Bizarrely the Bill does not specify that for a technical measure to be implemented, the subscriber against whom such a measure would be taken must be shown to have infringed copyright.
There has been some doubt for some time whether the imposition of technical measures, and requiring ISPs to determine when to apply them, would be compatible with Human Rights and European law, including, in particular, the provisions of Article 1(b) of Directive 2009/140/EC of the recently approved Telecoms Package.
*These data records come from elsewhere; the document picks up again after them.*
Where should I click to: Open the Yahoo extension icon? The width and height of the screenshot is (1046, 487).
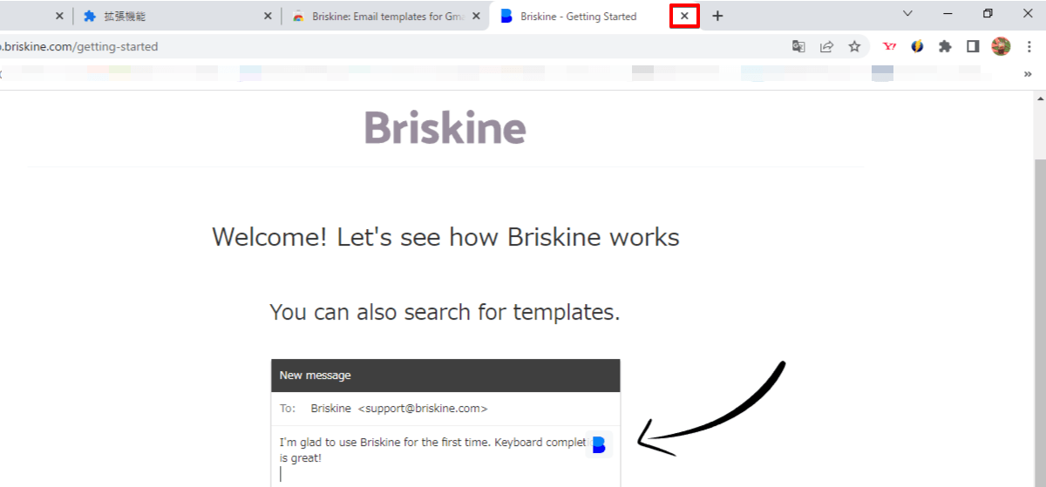[x=889, y=47]
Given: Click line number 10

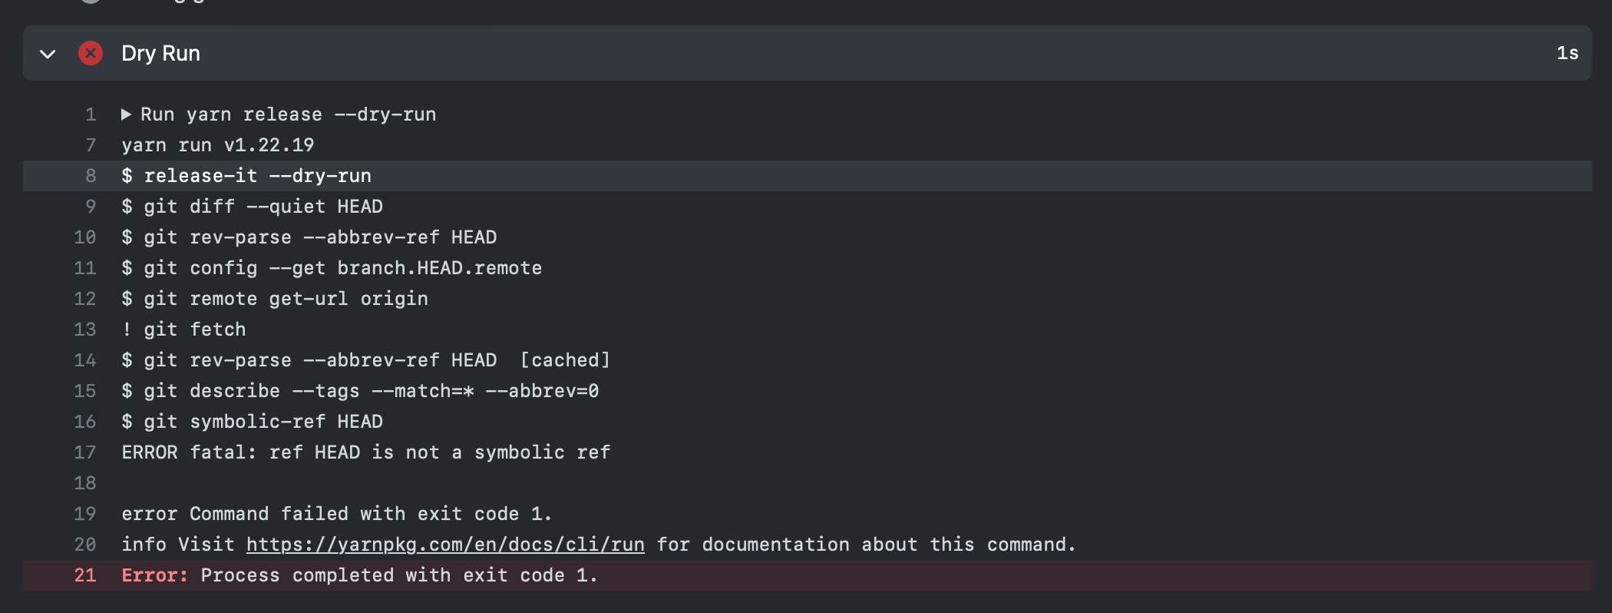Looking at the screenshot, I should click(84, 237).
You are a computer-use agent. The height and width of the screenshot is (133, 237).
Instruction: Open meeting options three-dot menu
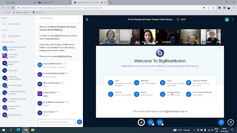pos(233,20)
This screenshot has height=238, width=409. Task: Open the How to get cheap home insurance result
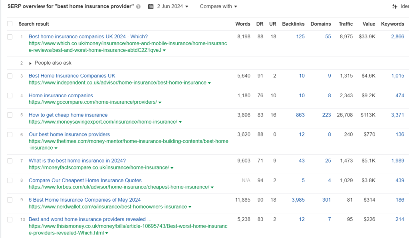tap(68, 115)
The Telecoms Package provides support for arguments that any attempts to cut customers off should require a prior, fair and impartial procedure including the right to be heard. The Government appears to take the view that access to an appeals tribunal would satisfy this requirement. Opponents would question whether this can be right and whether the plans would satisfy the legal requirements of due process and proportionality. The explanatory notes to the Bill indicate that once the power is exercised it is the Government's intention that it will be left to ISPs to determine when to apply technical measures, creating a quasi-judicial role they are neither willing, nor well suited, to perform.
Rewriting Copyright Law
As reported in November 2009, the Bill allows the Secretary of State to alter copyright law if he believes it is not up to the task of preventing infringements in the digital age. Again, latest amendments mean that any draft orders exercising this power must be laid before Parliament, but as above, we consider that any new law rewriting copyright laws ought to be debated properly and given due consideration as primary legislation.
Come what May
Various considerations (such as the numbers of notifications ISPs must deal with, the allocation of costs, the levels of evidence required, and who determines whether infringements have occurred,) have all been left to be determined in industry codes subject to the approval of the Secretary of State. Much of the Bill is drafted in permissive, not mandatory terms. For example, the code relating to technical measures 'may' provide for copyright owners to indemnify ISPs and ‘may’ include provisions suspending technical measures against a subscriber who wishes to appeal, but both of these important safeguards are further caveated with the wording 'unless the Secretary of State requires otherwise'. Under the legislation, the vast majority of the key matters relating to due process, evidence or costs have been left unresolved, and rights holders do not seem to be legally obliged to comply with any of the codes.
Picking up the Bill
ISPs may be fined up to £250,000 for non-compliance with any relevant codes. Particular cost sharing arrangements will be determined at a later date. General provisions have been amended to specify that costs may be shared by the following only: copyright owners, Internet service providers, and surprisingly, subscribers. Uncomfortable choices are still to be made as to who pays what, although recent Government statements have indicated that the Government wishes ISPs to bear the bulk of the costs, and that customers will have to pay to appeal against decisions to cut them off. The first day of report stage, which involves a further line-by-line examination of the Bill in the House of Lords, is scheduled for 1 March.